High-Integrity Commitments

“Good teams make high-integrity commitments after they've evaluated the request and ensured they have a viable solution that will work for the customer & the business. Bad teams complain about being a sales-driven company.”

It’s not the most fun thing to say or acknowledge, but almost all businesses (so also Awell) have situations where occasionally something important needs to be delivered by a specific deadline. We should be minimizing commitments, but there can always be commitments needed in order to effectively run the company.

How can we do this in an efficient way that sets us up for success?

What’s a High-Integrity Commitment (and what’s not)

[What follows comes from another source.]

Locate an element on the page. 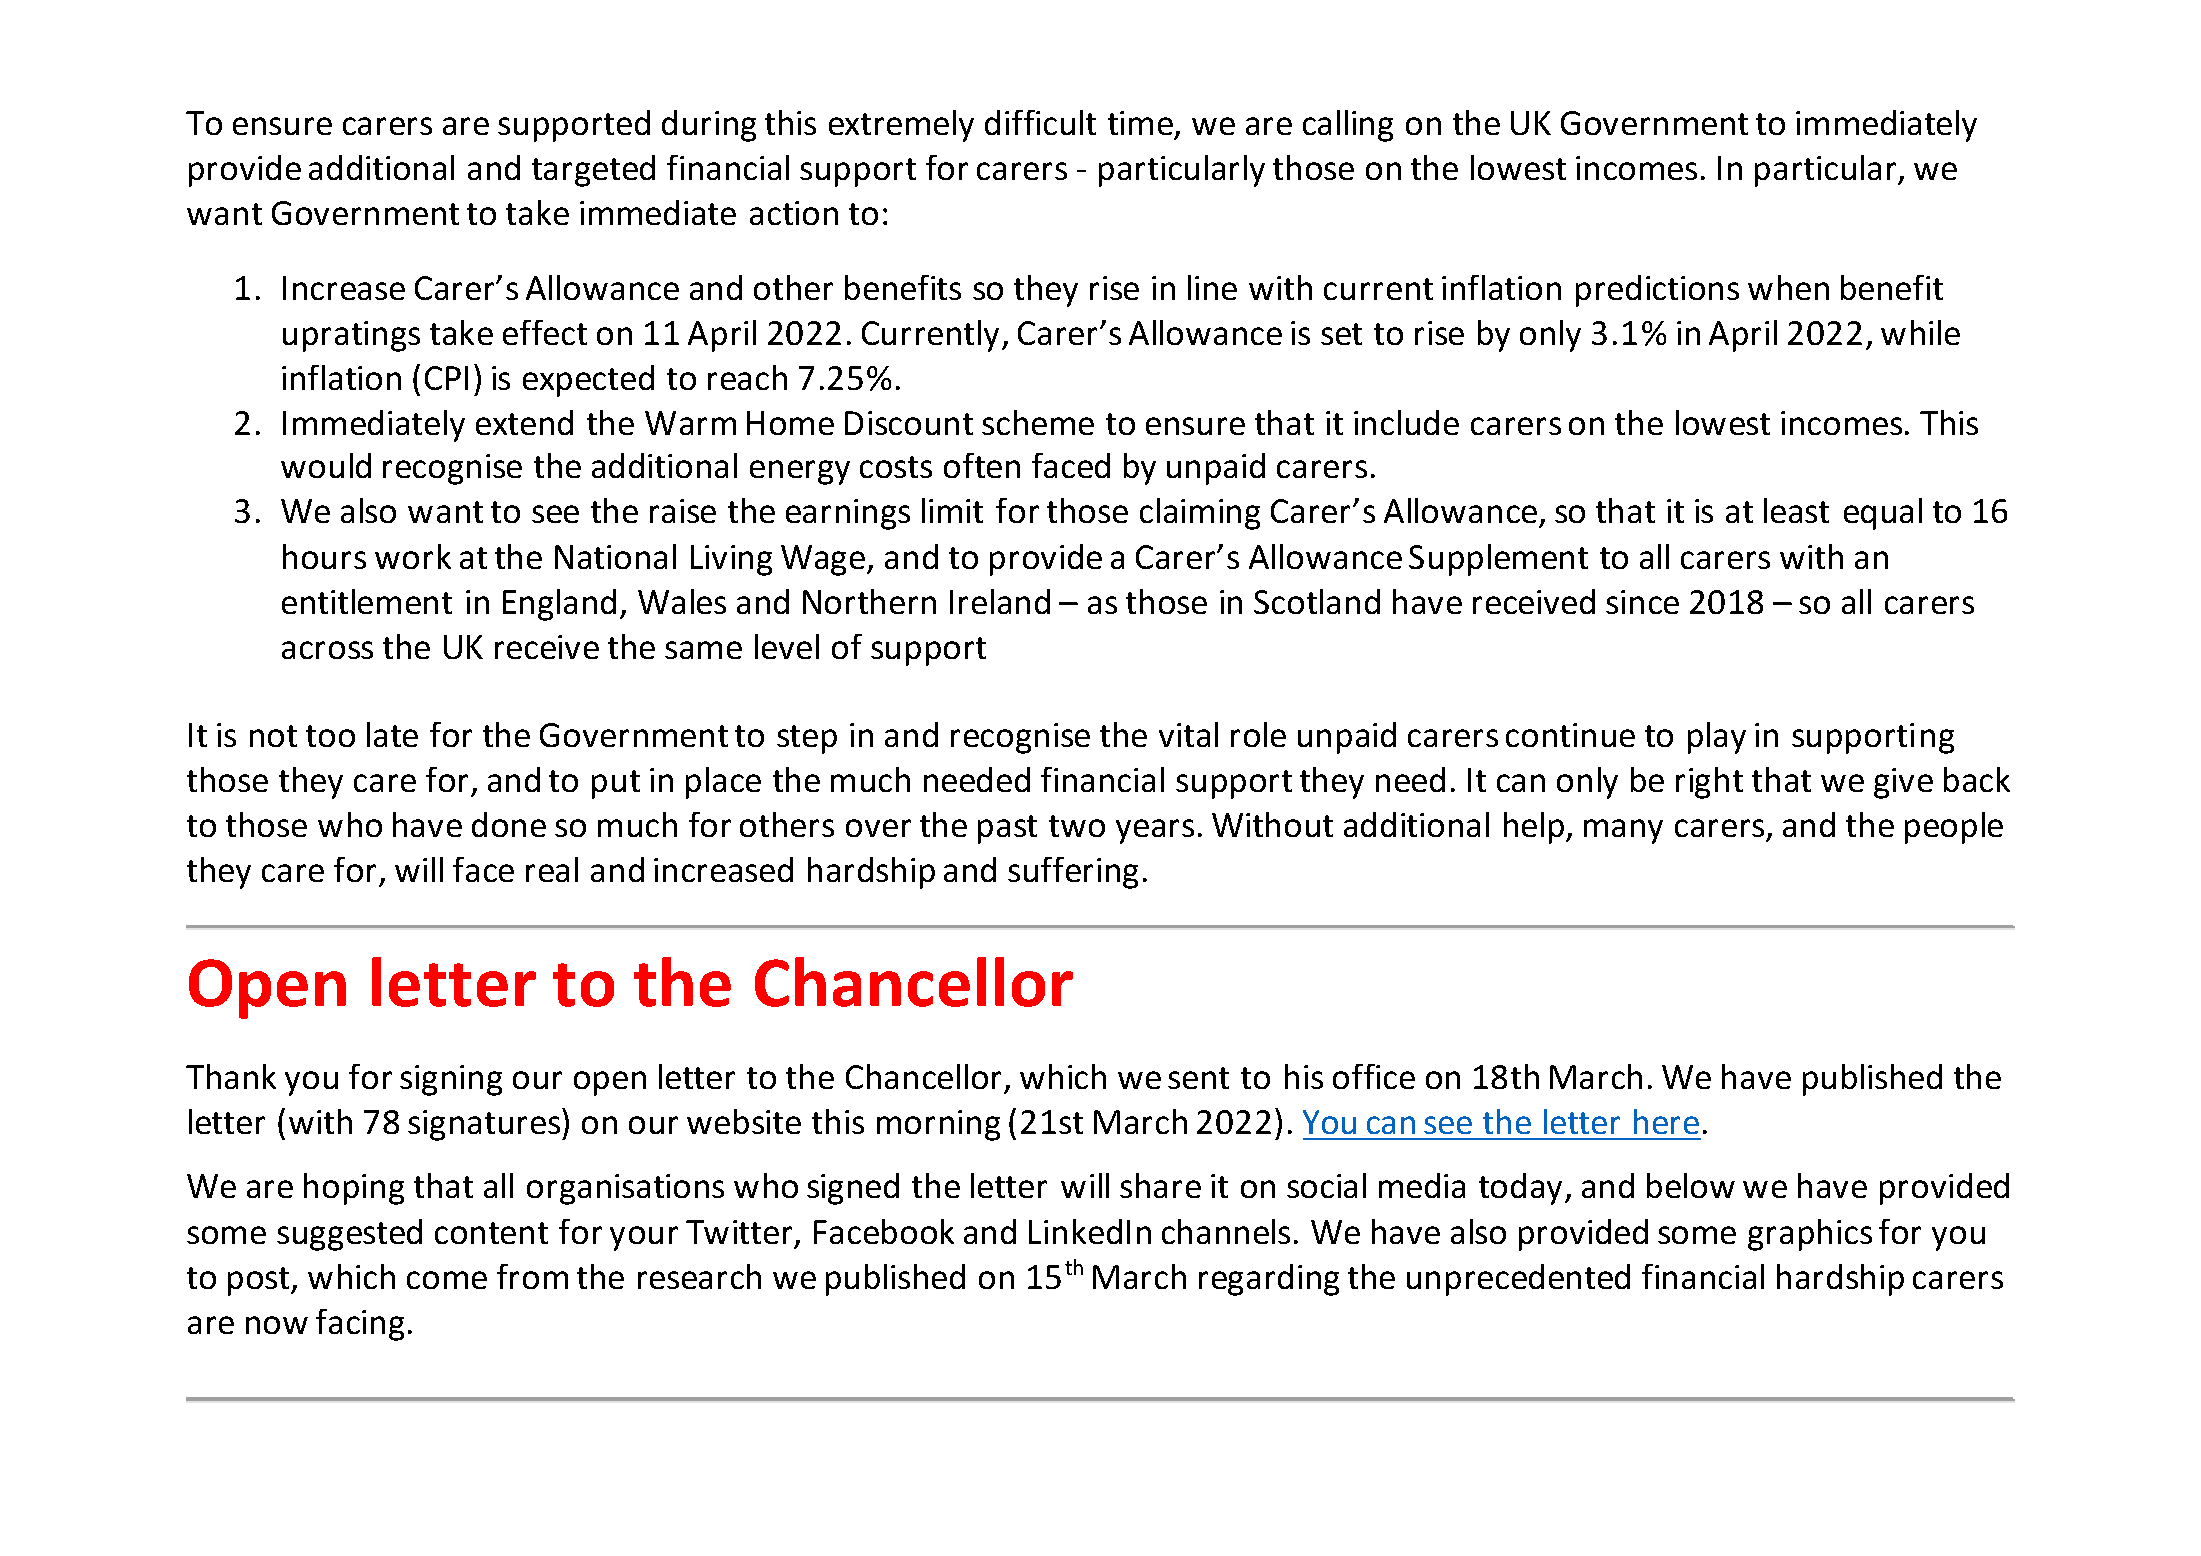 This page has height=1556, width=2201. from is located at coordinates (532, 1276).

A couple of guidelines or principles of what’s not a High-Integrity Commitment:

  • Product feedback and feature requests from users

  • Bugs as they have their own prioritization & response framework

  • A simple task you have to get done to get you unblocked

Signs of when something is potentially a High-Integrity Commitment

  • If we don’t do the work, it would have major consequences for Awell or the customer (eg: losing a customer, them not being able to go live, not being able to sign a customer, …). It’s not that these things make it automatically a High-Integrity Commitment, we still reserve ourselves the right to not do things because of reasons, but it’s worth considering it.

  • It requires an intervention in the product (actual product work)

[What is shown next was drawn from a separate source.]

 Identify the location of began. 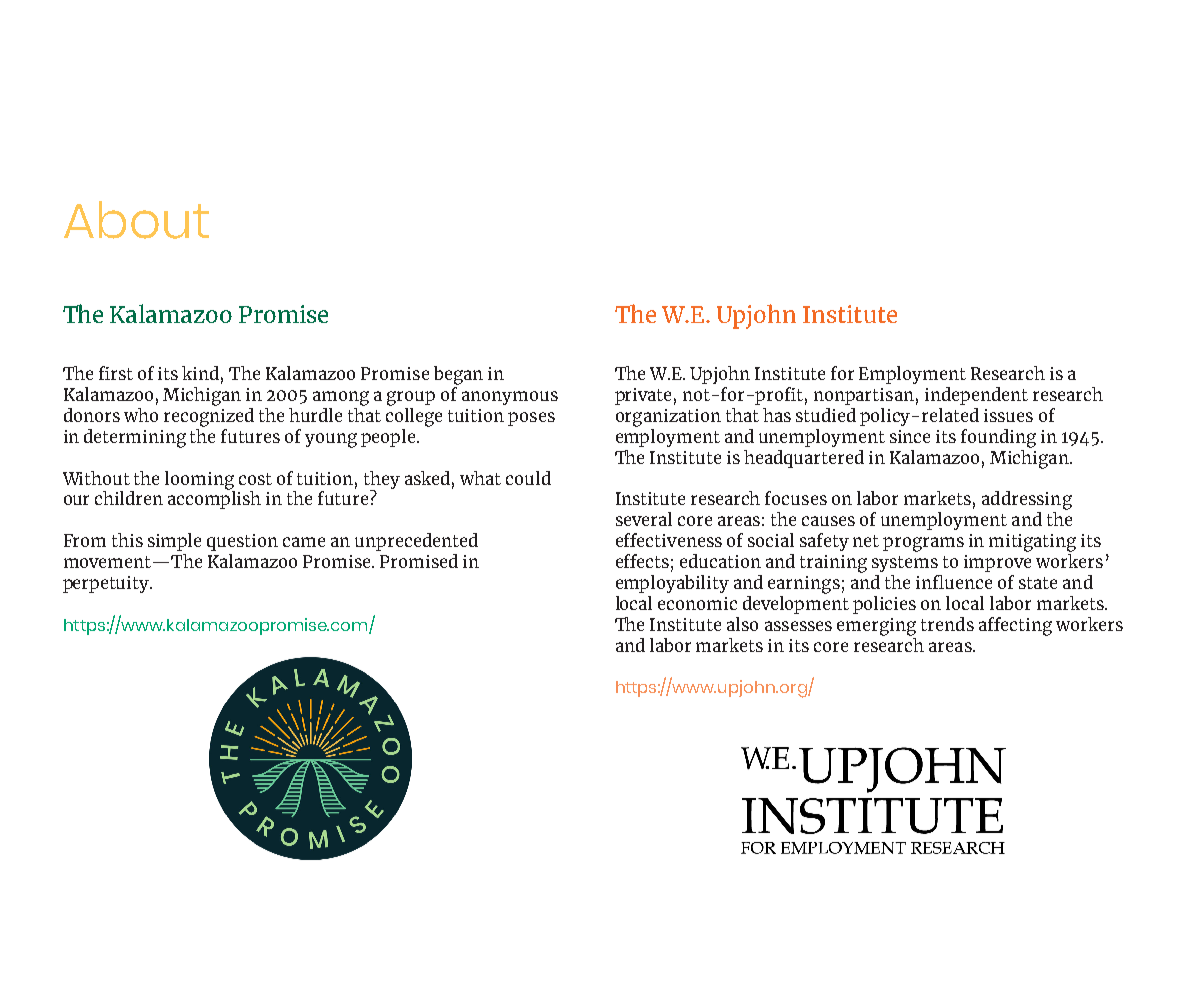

Guide to High-Integrity Commitments

Step 1: Buy time

Not just for the sake of buying time, but we feel much safer committing to something when we understand the problem and know if and how we can solve it. Commitments are often made too early, even before we understand the problem and whether we think we'll be able to solve it.

Takeaways:

  1. Discovery helps de-risking commitments

  2. Ask the customer to give us a little time to discover and investigate a potential solution

Step 2: Make a commitment

Once we identified a solution that will work for the customer & the business, we can now make an informed and high-integrity commitment about when we can deliver and what the expected business results will be.

Principles

Don’t make date-based commitments for regular product work

Committing to dates should only be done for high-integrity commitments, not for “regular” product work.

Why?

  • Building software takes time, it’s like running a marathon. There’s already enough pressure to deliver good software and there’s absolutely no value in adding deadlines.

  • Regular product work follows a cadence of roughly 6 weeks where projects can either be of a small appetite (2 weeks) or big appetite (6 weeks). This means that at most, the release of something that is known we will deliver is a maximum of 2 or 6 weeks out. Those timelines should be short enough to give perspective without falling into the trap of “when is this exactly released?”.

  • Underpromise and overdeliver. If you have to say a project is 6 weeks out for release but then actually we release it 2 weeks early, then we are giving our customers a nice

But what should we do when a customer asks when a certain feature or project will be released (assuming it is in the current cycle)?

  • We can tell them we expect it to be released by the end of the cycle and if appropriate, we can give some nuance about small & big appetite projects (2 vs. 6 weeks out).

  • We don’t say any dates or weeks but we can provide some directional guidance (eg: end of the Month, end of the quarter)

| Commitments are binary

We either deliver what we promised or we don’t. When a high-integrity commitment is made, we expect it to be delivered. At the first sign of trouble, we should raise the flag and inform the team.

Accountability & Alignment

Given the importance, nature, and impact on the team of high-integrity commitments, leadership (CEO, Head of Engineering, Head of Product) must personally agree to each high-integrity commitment because there’s a reputation at the line and maybe even more importantly, potentially a relationship with a customer/partner, or even legal consequences.

The exception and not the rule

High-integrity commitments should be the exception and not the rule. Otherwise, it’s a slippery slope and has the risk of becoming a roadmap in disguise - and even worse, is externally controlled .

Traps

Too many commitments

If we have too many of these date-driven commitments, it is probably a sign of more serious issues and then we should take a step back.

List of High-Integrity Commitments

We actively keep track of our High-Integrity commitments (internal only).

Why?

  • So we know how many High-Integrity Commitments we make.

  • These commitments and the corresponding trade-offs are visible to everyone in the company.

  • The decision to make (or not make) a High-Integrity commitment is documented & reasoned about in full transparency whereas previously it was often not known why certain things were done (or not done).